A Companion to the Eighteenth-Century English Novel and Culture

A Companion to the Eighteenth-Century English Novel and Culture
Title A Companion to the Eighteenth-Century English Novel and Culture PDF eBook
Author Paula R. Backscheider
Publisher John Wiley & Sons
Total Pages 576
Release 2009-10-19
Genre Literary Criticism
ISBN 1405192453

Download A Companion to the Eighteenth-Century English Novel and Culture Book in PDF, Epub and Kindle

A Companion to the Eighteenth-century Novel furnishes readers with a sophisticated vision of the eighteenth-century novel in its political, aesthetic, and moral contexts. An up-to-date resource for the study of the eighteenth-century novel Furnishes readers with a sophisticated vision of the eighteenth-century novel in its political, aesthetic, and moral context Foregrounds those topics of most historical and political relevance to the twenty-first century Explores formative influences on the eighteenth-century novel, its engagement with the major issues and philosophies of the period, and its lasting legacy Covers both traditional themes, such as narrative authority and print culture, and cutting-edge topics, such as globalization, nationhood, technology, and science Considers both canonical and non-canonical literature

Novel Beginnings

Novel Beginnings
Title Novel Beginnings PDF eBook
Author Patricia Meyer Spacks
Publisher Yale University Press
Total Pages 320
Release 2008-10-01
Genre Literary Criticism
ISBN 0300128339

Download Novel Beginnings Book in PDF, Epub and Kindle

In this study intended for general readers, eminent critic Patricia Meyer Spacks provides a fresh, engaging account of the early history of the English novel.
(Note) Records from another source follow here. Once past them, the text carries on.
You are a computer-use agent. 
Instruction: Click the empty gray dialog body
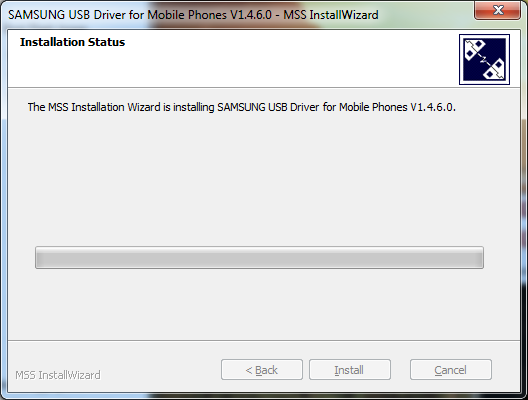[x=264, y=178]
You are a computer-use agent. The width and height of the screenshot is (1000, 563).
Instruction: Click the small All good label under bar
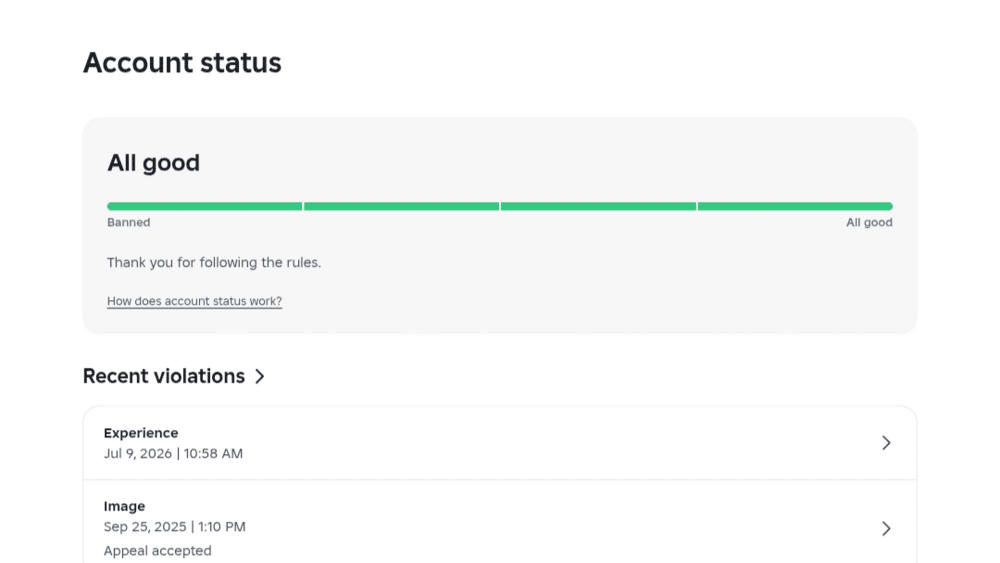[x=869, y=223]
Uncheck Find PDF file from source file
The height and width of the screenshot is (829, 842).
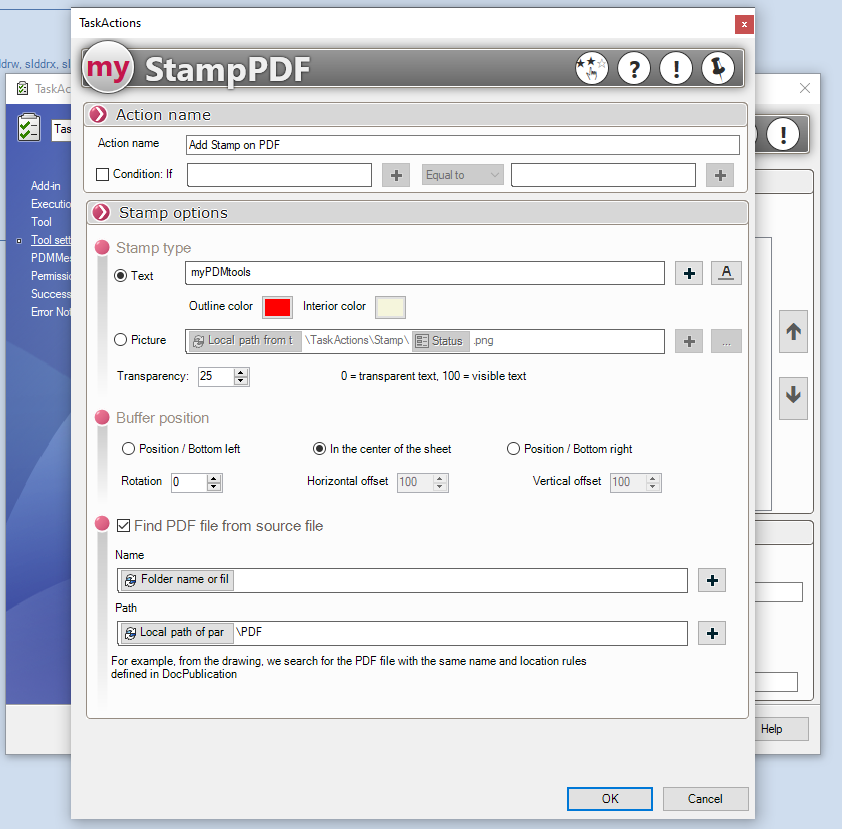(124, 526)
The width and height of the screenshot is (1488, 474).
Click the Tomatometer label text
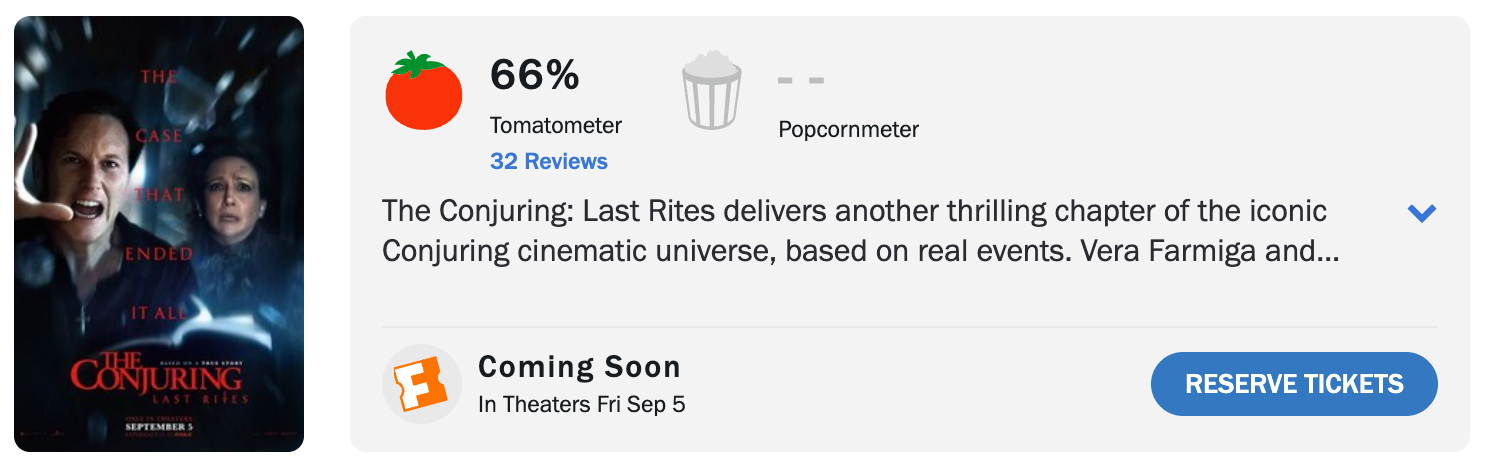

Novel Beginnings departs from the traditional, narrow focus on the development of the realistic novel to emphasize the many kinds of experimentation that marked the genre in the eighteenth century before its conventions were firmly established in the nineteenth. Treating well-known works like Tom Jones and Tristram Shandy in conjunction with less familiar texts such as Sarah Fielding’s The Cry (a kind of hybrid novel and play) and Jane Barker’s A Patch-Work Screen for the Ladies (a novel of adventure replete with sentimental verse and numerous subnarratives), the book evokes the excitement of a multifaceted and unpredictable process of growth and change. Investigating fiction throughout the 1700s, Spacks delineates the individuality of specific texts while suggesting connections among novels. She sketches a wide range of forms and themes, including Providential narratives, psychological thrillers, romans à clef, sentimental parables, political allegories, Gothic romances, and many others. These multiple narrative experiments show the impossibility of thinking of eighteenth-century fiction simply as a precursor to the nineteenth-century novel, Spacks shows. Instead, the vast variety of engagements with the problems of creating fiction demonstrates that literary history—by no means inexorable—might have taken quite a different course.